外国人が日本で学んだ技能を母国に持ち帰ることを目的とした「技能実習制度」について政府は10日、日本国内での「人材確保」と「人材育成」を目的にした新制度に改める案を有識者会議に示した。実習生が日本の人手不足を補う労働力になっている実態に即した見直しで、30年続く現行の技能実習制度は「廃止する」と打ち出した。別の企業への転籍を原則認めないという、人権侵害を招く温床だった制限も緩和する。

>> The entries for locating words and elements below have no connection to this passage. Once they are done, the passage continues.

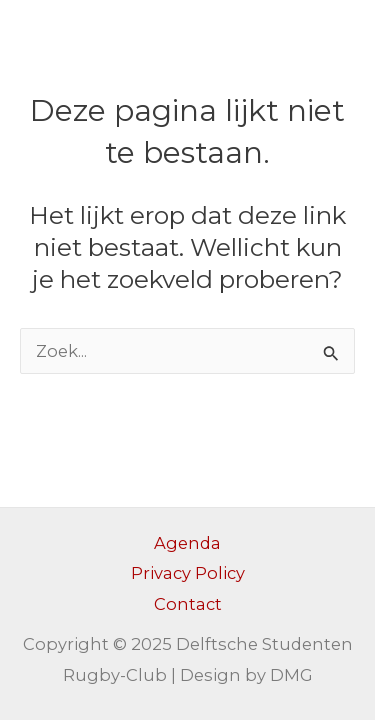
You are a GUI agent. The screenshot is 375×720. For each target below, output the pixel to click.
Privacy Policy (188, 573)
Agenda (187, 543)
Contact (188, 604)
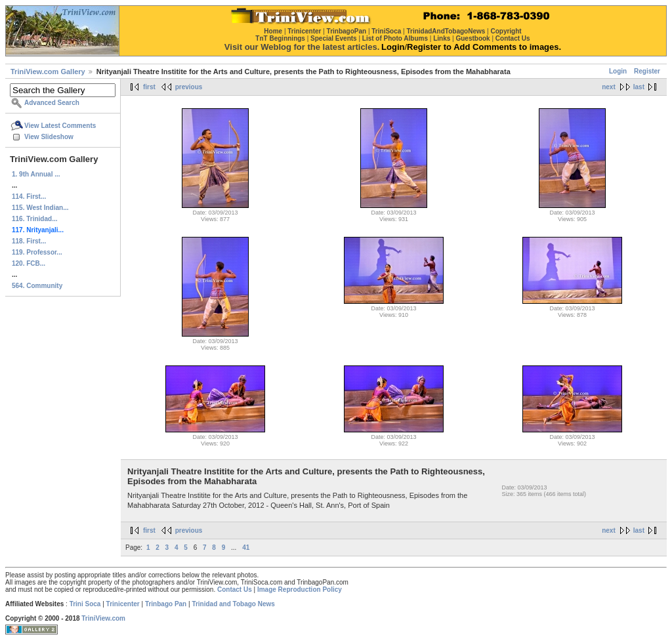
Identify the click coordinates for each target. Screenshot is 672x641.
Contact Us (234, 589)
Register (647, 71)
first (149, 87)
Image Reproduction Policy (299, 589)
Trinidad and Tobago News (233, 604)
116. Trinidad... (34, 218)
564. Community (37, 285)
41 (245, 547)
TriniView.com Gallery (48, 72)
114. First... (29, 196)
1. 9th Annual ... (36, 174)
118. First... (29, 241)
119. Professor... (37, 252)
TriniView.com (103, 618)
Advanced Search (52, 102)
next (608, 87)
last (639, 87)
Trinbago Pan (165, 604)
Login (618, 71)
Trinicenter (123, 604)
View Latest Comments (60, 125)
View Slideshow (49, 136)
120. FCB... (28, 263)
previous (189, 87)
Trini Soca (85, 604)
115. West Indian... (40, 207)
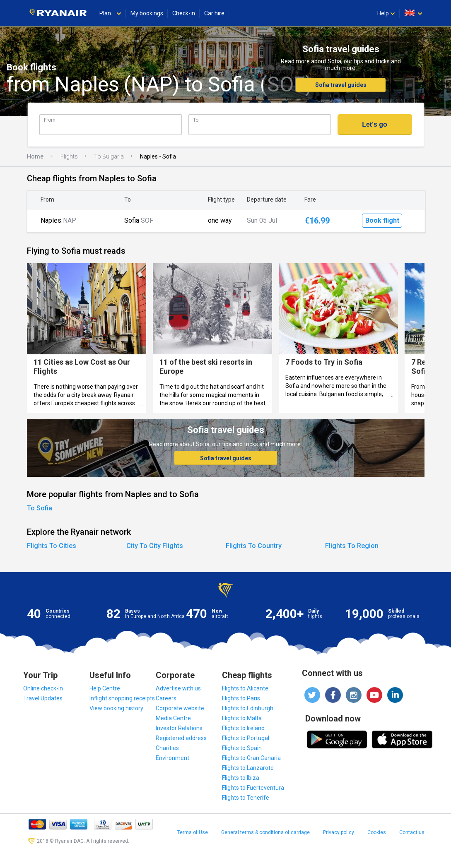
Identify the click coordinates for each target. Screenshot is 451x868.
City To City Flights (154, 546)
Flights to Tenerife (246, 798)
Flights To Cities (51, 546)
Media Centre (173, 718)
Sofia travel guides (341, 85)
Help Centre (105, 688)
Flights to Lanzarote (248, 768)
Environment (172, 758)
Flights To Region (352, 546)
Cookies (376, 832)
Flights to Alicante (245, 688)
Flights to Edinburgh (248, 708)
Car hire (214, 13)
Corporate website (180, 708)
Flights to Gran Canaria (251, 758)
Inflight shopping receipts (122, 698)
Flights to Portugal (246, 738)
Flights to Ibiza (241, 778)
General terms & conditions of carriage (265, 832)
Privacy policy (338, 832)
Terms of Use (193, 832)
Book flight (382, 220)
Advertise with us (178, 688)
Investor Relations (179, 728)
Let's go (374, 124)
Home (35, 156)
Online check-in (43, 688)
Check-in (183, 13)
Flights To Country (253, 546)
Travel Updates (43, 698)
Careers (166, 698)
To (195, 120)
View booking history (116, 708)
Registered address (181, 738)
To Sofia (39, 508)
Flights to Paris (241, 698)
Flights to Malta (242, 718)
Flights (69, 156)
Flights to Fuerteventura (253, 788)
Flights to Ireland (243, 728)
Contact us (412, 832)
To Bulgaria (109, 156)
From (50, 120)
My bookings (147, 13)
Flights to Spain (242, 748)
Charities (167, 748)
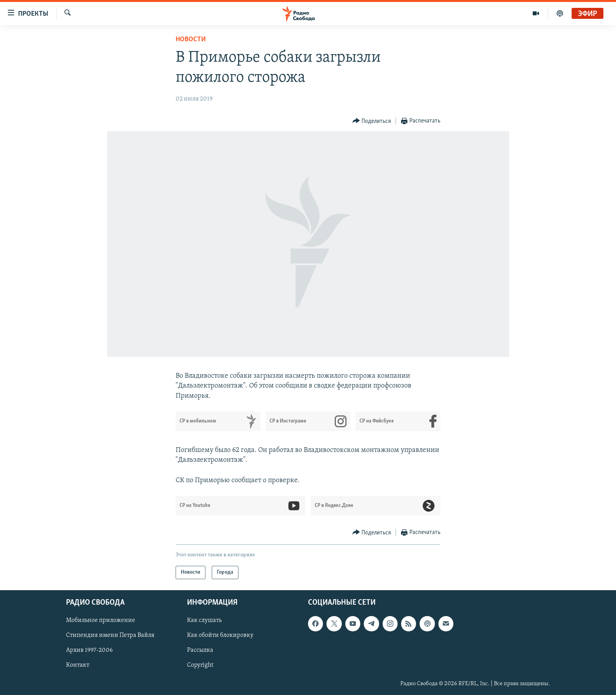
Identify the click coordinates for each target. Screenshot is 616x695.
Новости (191, 39)
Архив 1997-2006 (89, 651)
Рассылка (200, 651)
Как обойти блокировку (220, 636)
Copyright (200, 666)
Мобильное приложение (101, 621)
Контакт (77, 666)
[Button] (372, 121)
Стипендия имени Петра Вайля (110, 636)
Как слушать (204, 621)
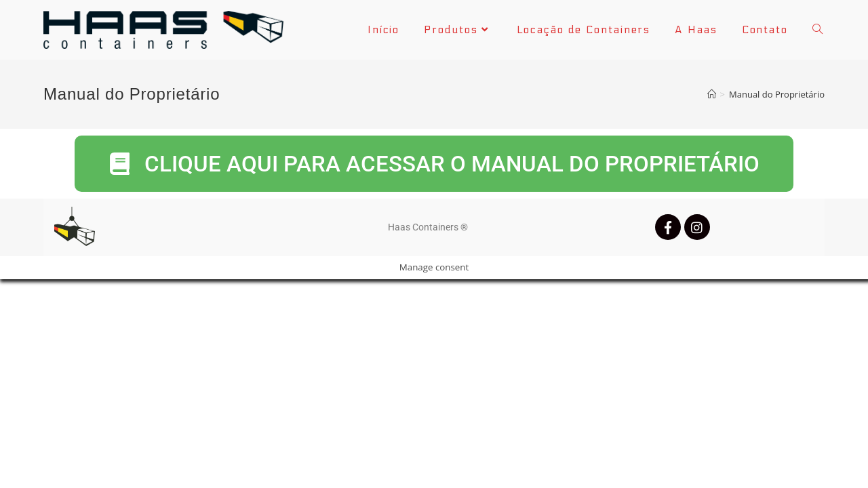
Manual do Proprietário (776, 94)
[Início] (711, 94)
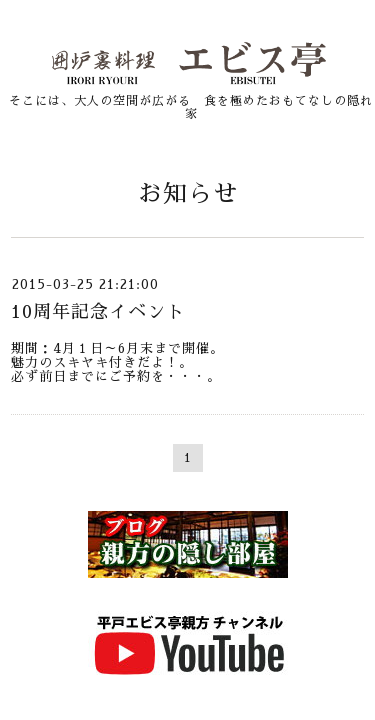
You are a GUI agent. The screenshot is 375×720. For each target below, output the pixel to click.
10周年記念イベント (98, 312)
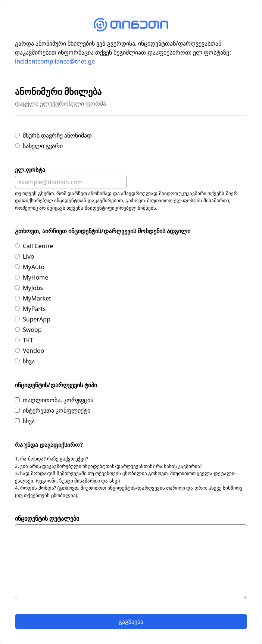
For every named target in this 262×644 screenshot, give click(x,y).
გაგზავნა (131, 622)
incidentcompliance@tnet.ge (55, 61)
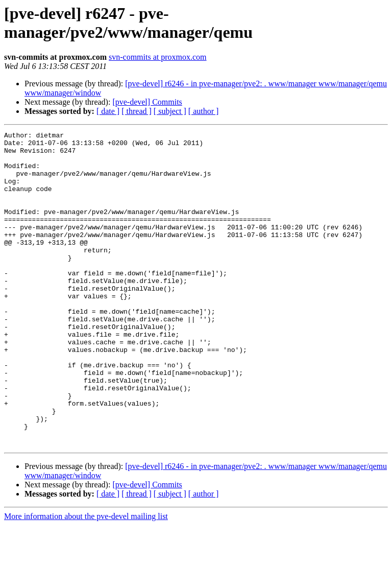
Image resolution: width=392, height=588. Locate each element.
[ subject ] (170, 111)
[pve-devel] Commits (147, 102)
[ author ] (204, 111)
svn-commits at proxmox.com (158, 57)
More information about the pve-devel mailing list (86, 579)
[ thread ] (136, 111)
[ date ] (108, 111)
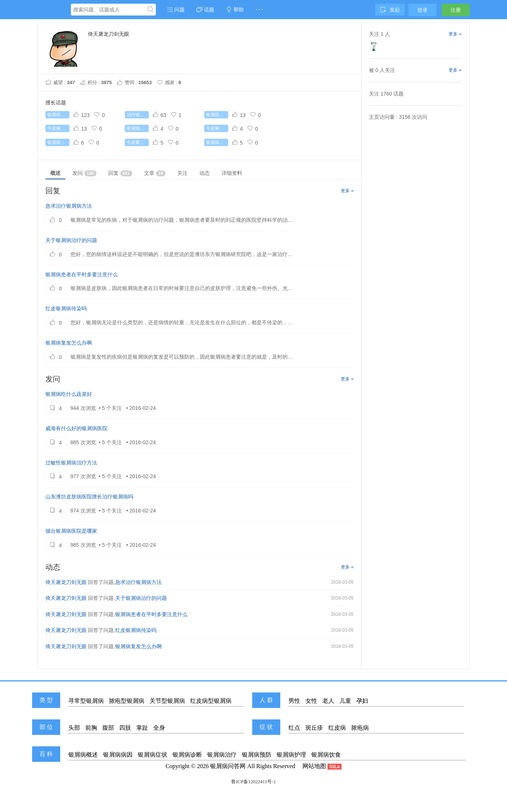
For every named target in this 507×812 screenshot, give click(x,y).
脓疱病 (360, 728)
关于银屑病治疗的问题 (71, 240)
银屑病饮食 (326, 754)
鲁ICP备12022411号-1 (254, 781)
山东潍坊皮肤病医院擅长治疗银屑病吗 (89, 497)
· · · (259, 10)
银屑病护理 (291, 754)
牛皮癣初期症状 (138, 142)
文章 (155, 173)
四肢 (125, 728)
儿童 (345, 701)
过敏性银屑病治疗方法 (71, 463)
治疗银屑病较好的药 (138, 115)
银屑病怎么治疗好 (58, 115)
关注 (182, 173)
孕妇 (362, 701)
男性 (294, 701)
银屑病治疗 (222, 754)
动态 (205, 173)
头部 (74, 728)
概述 (55, 173)
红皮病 (337, 728)
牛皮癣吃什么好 (217, 128)
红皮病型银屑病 (211, 701)
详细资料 (232, 173)
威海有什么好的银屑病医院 (76, 428)
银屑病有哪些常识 (217, 115)
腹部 (108, 728)
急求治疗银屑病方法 (69, 206)
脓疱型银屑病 (127, 701)
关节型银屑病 (167, 701)
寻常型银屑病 (86, 701)
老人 (328, 701)
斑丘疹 (314, 728)
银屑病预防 (257, 754)
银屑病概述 (83, 754)
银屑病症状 (153, 754)
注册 (456, 10)
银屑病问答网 (228, 766)
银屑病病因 (118, 754)
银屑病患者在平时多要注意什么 (82, 274)
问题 (176, 10)
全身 (159, 728)
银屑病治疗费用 (217, 142)
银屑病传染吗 (138, 128)
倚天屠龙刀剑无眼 (66, 582)
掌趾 (142, 728)
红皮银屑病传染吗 (66, 308)
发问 (84, 173)
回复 (120, 173)
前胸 (91, 728)
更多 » (347, 191)
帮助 (235, 10)
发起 (390, 10)
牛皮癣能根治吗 (58, 128)
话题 (205, 10)
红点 (294, 728)
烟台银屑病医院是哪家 (71, 531)
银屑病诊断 (187, 754)
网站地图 (314, 766)
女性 (311, 701)
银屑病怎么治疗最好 (58, 142)
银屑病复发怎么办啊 (69, 343)
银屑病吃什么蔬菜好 (69, 394)
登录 (422, 10)
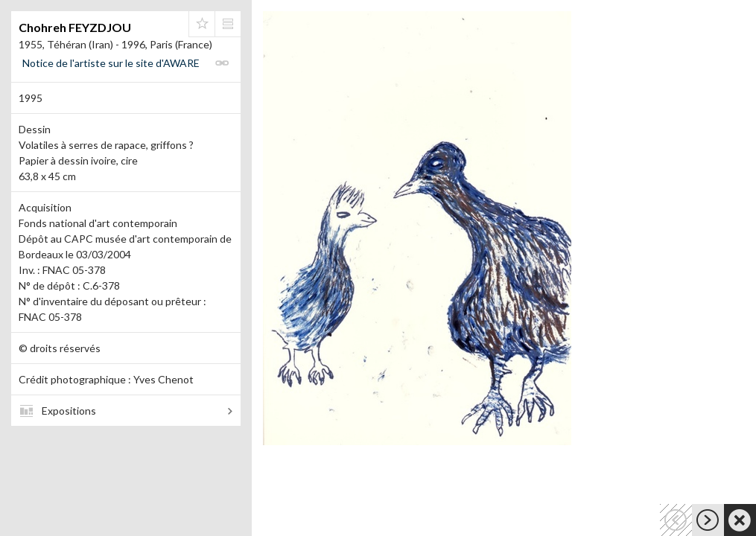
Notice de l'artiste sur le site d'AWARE (111, 63)
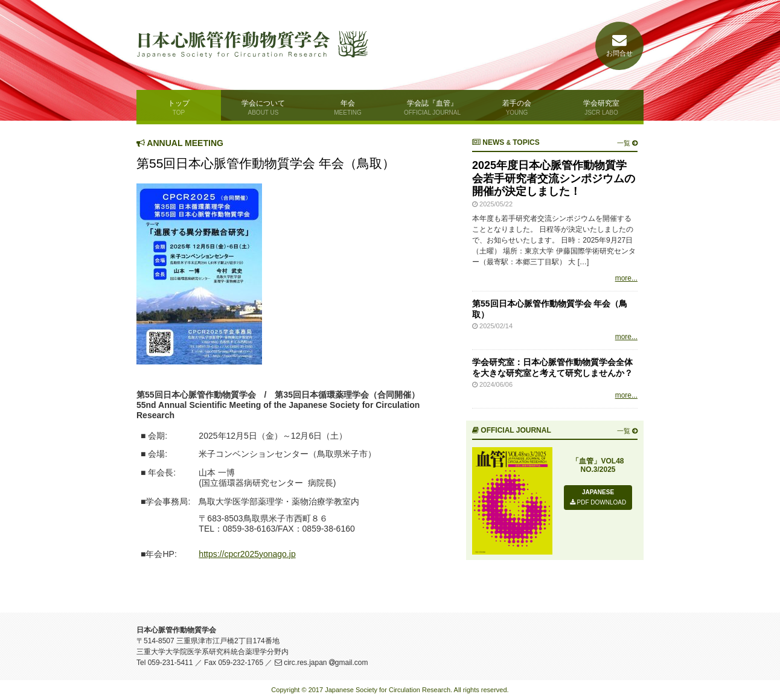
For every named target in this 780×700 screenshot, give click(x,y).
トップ (179, 107)
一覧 (627, 143)
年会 (348, 107)
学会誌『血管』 (432, 107)
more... (626, 278)
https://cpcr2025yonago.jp (247, 554)
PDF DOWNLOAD (598, 502)
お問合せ (619, 46)
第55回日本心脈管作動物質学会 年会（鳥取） (266, 163)
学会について (263, 107)
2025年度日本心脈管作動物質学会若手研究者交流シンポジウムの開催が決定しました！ (554, 178)
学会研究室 (601, 107)
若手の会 (517, 107)
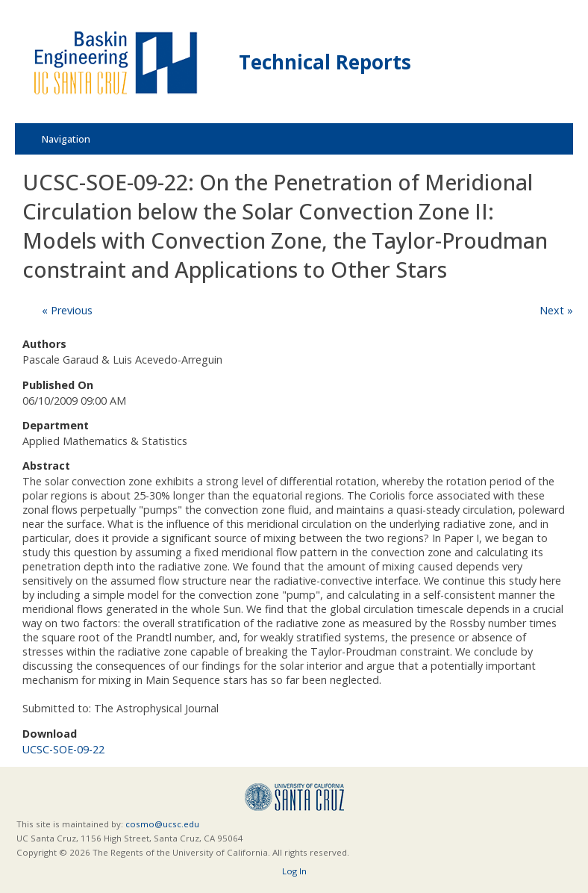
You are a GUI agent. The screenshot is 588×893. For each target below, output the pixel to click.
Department (55, 425)
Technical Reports (325, 62)
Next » (556, 310)
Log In (294, 871)
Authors (44, 343)
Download (49, 733)
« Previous (67, 310)
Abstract (46, 465)
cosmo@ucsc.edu (162, 824)
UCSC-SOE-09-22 (63, 749)
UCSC (294, 797)
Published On (57, 385)
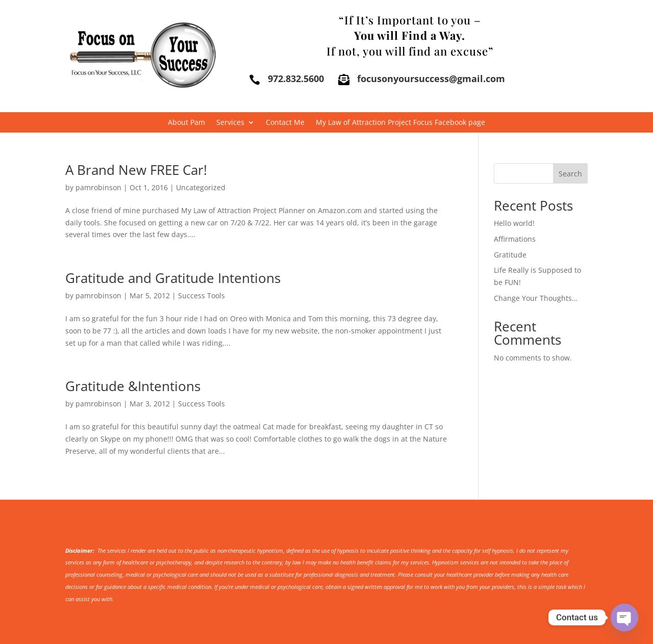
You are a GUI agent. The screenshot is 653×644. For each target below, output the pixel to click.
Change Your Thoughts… (536, 298)
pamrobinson (98, 187)
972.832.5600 (296, 79)
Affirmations (515, 239)
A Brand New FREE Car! (136, 170)
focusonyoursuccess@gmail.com (431, 79)
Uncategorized (200, 187)
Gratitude (510, 254)
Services (230, 123)
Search (570, 173)
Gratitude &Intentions (133, 386)
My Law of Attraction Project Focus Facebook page (400, 123)
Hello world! (514, 223)
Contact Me (285, 123)
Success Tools (202, 295)
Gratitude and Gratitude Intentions (173, 278)
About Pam (186, 123)
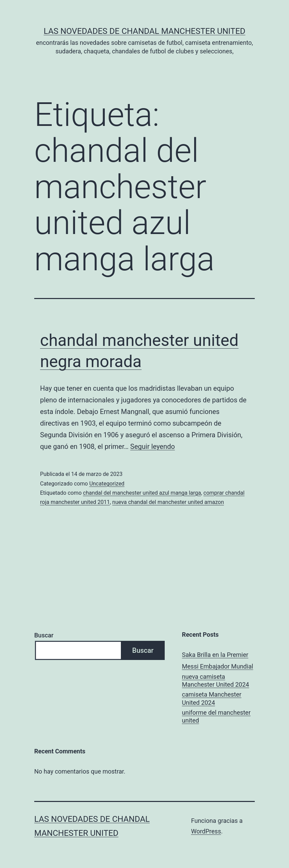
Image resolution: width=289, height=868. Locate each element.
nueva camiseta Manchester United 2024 (215, 681)
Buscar (44, 635)
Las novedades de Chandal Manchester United (144, 31)
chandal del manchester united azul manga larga (142, 493)
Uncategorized (107, 483)
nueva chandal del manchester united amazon (168, 502)
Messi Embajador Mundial (217, 666)
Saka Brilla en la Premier (215, 655)
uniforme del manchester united (216, 716)
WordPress (206, 831)
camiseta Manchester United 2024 (212, 698)
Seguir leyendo (152, 446)
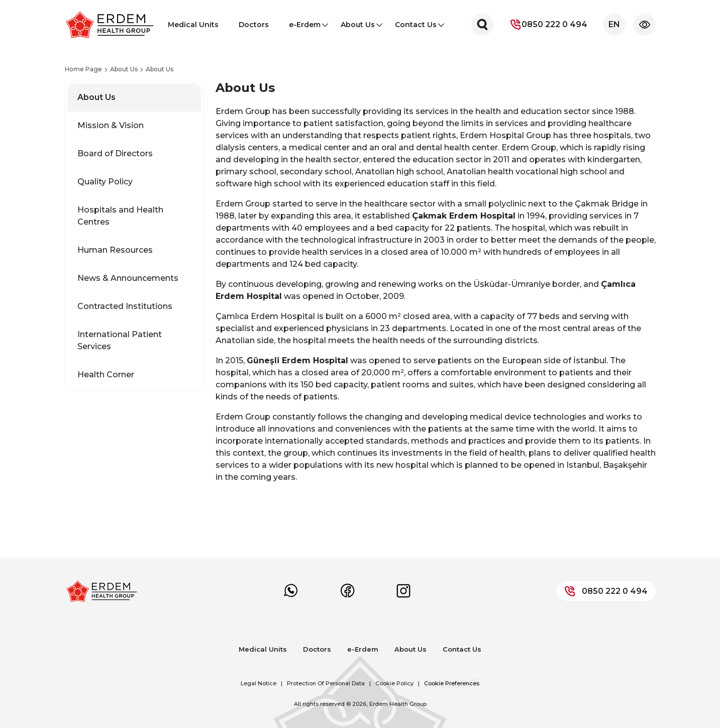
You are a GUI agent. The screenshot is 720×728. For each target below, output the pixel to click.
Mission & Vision (111, 125)
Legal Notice (258, 683)
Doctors (254, 25)
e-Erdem (304, 28)
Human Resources (115, 250)
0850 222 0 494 (548, 25)
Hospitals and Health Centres (120, 216)
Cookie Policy (394, 683)
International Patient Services (120, 340)
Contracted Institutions (125, 306)
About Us (358, 28)
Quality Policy (105, 181)
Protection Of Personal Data (326, 683)
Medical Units (193, 25)
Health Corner (106, 374)
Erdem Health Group (398, 704)
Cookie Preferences (452, 683)
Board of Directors (115, 153)
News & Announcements (128, 278)
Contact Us (416, 28)
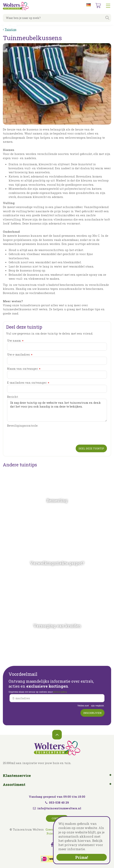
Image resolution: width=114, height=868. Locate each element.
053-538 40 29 (57, 802)
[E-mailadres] (57, 698)
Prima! (82, 857)
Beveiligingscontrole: (23, 425)
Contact (57, 818)
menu (108, 6)
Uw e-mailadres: (20, 354)
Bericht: (12, 397)
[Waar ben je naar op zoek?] (57, 18)
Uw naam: (15, 341)
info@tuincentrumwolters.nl (59, 808)
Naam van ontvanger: (24, 369)
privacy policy (60, 692)
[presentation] (36, 435)
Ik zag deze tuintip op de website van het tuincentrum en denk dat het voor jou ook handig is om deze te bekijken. (57, 410)
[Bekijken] (98, 5)
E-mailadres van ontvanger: (28, 382)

一方、人手不足の分野で外国人を労働者として正面から受け入れる「特定技能制度」には組み入れず、特定技能にキャリアアップするための「人材育成」制度と位置づける。
■転籍制限も緩和
1993年に始まった技能実習制度は、実習生になる際に技能水準は求められない。86職種で最長5年働くが、開発途上国への技能移転という目的と、日本の労働力になっている実態が乖離(かいり)してきた。多額の借金を抱えて来日する人が多い中、転籍は原則できず、賃金未払いや暴行などの人権侵害も絶えなかった。
特定技能制度は2019年に導入された。特定技能1号では、一定の専門性を持つ外国人労働者が、人手不足の12分野で最長5年働き、転籍もできる。
政府は昨秋に有識者会議を設置し、両制度の見直し議論を始めた。事務局を務める法務省などはこの日、会議がまとめる中間報告書のたたき台を示した。